Other Ways to Cook and What to Avoid
Boling confesses that “although deep-frying Brussels sprouts has become very popular, I’m not a huge fan.” Personally, he prefers to use high-heat roasting or air-frying to “control the amount and type of fat you use for flavor and dietary reasons.” These dry methods also allow you to season the sprouts before cooking for one-step ease.
Martinez points out that roasting also can allow dishes like roast chicken or pork to do double duty. “Adding them to the roasting pan with root vegetables beneath the meat gives them a chance to soak up the pan drippings.” But for other types of wet flavoring, you’ll still want to sauce after the fact to control proper caramelization. “If you sauce before, they’ll end up steaming and you won’t get the desired color,” Boling says.
Good also likes roasting as a secondary option since “it helps to eliminate the sulfurous compounds you get from wet cooking methods”—the least preferred and perhaps most despised way to cook Brussels sprouts, our chefs unanimously agree.
“I had boiled Brussels sprouts as a kid and was almost scarred for life!” Boling laughs.
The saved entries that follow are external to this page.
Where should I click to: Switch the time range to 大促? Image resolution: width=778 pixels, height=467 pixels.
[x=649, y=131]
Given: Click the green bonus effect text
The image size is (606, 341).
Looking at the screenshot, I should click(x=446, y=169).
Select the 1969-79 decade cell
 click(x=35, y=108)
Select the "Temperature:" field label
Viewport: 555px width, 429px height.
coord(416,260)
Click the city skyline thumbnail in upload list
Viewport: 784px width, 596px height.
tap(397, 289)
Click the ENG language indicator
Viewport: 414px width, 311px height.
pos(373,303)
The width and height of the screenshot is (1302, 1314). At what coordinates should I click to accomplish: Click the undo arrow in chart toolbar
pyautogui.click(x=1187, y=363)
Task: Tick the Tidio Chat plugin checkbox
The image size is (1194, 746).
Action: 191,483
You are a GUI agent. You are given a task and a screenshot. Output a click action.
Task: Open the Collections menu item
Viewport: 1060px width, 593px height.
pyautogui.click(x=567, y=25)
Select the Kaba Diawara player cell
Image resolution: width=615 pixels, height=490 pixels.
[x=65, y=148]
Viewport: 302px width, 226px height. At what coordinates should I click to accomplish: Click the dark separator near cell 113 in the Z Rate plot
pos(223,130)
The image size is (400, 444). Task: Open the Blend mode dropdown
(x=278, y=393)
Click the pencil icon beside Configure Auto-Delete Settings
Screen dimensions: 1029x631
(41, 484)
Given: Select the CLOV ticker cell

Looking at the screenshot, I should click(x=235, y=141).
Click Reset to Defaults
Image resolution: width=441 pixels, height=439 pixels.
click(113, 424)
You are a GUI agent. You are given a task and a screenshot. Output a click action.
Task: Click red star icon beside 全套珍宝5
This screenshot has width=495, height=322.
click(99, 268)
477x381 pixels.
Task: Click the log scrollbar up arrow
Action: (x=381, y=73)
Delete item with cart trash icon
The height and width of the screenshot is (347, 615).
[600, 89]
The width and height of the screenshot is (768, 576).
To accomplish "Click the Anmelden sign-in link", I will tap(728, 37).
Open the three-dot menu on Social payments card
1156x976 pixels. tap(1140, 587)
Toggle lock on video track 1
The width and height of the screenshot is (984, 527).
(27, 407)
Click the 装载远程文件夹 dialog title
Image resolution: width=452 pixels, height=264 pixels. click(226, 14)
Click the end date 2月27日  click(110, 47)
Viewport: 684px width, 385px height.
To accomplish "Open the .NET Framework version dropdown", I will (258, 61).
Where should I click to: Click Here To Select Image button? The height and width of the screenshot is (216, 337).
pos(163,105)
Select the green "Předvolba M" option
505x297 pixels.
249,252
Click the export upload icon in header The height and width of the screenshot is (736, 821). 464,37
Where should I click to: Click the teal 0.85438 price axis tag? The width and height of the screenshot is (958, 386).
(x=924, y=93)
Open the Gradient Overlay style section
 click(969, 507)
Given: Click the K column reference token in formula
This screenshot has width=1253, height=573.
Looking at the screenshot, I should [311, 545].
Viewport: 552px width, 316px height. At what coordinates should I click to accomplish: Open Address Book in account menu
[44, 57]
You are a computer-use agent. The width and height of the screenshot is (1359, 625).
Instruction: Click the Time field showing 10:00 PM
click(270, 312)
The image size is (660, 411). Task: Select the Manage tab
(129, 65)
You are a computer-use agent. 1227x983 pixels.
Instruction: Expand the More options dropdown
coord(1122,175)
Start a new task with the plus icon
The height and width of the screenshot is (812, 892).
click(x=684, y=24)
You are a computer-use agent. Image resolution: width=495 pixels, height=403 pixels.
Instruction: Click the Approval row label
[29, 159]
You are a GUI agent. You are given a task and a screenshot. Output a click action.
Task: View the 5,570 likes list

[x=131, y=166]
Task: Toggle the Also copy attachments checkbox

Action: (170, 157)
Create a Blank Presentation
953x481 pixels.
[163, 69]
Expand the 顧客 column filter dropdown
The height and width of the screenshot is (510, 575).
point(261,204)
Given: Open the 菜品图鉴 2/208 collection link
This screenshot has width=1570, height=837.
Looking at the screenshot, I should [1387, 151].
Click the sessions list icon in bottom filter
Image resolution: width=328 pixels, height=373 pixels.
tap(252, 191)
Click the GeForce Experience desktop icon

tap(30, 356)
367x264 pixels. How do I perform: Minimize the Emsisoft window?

Good recalls having them that way in his elementary school’s cafeteria and says, “While I have many fond memories of that time in my life, stinky Brussels sprouts smothered in chunky, broken cheese sauce is not one of them!”
There’s solid science behind these reactions, too. Martinez explains, “Water is the enemy of flavor, and the tight, layered leaves of Brussels sprouts grab that water and draw it in.” That can make the sprouts chewy, as Lee points out. Park adds, “It just doesn’t add anything to the flavor or texture; the sprouts just turn soft and flat.”
Cooking the sprouts in water also unlocks the “methane smell” that Hall and many others find so unappealing. “Boiled sprouts simply pale in comparison to the caramelized, roasted and crispy flavors and textures achievable through deep-frying, air-frying or oven-roasting,” he says. And that’s a full stop.
The Bottom Line
To cook Brussels sprouts like a professional chef, frying is best to bring out the natural sugars and nutty richness of the vegetables. Do it with fresh oil using a deep-fry or flash-fry method, unseasoned, then sauce in a way that counters the slight bitterness with a balance of salt, sweet and acid. Make sure you do that only after cooking so that your efforts aren’t burnt off. Follow these tips and you can enjoy restaurant-quality sprouts anytime.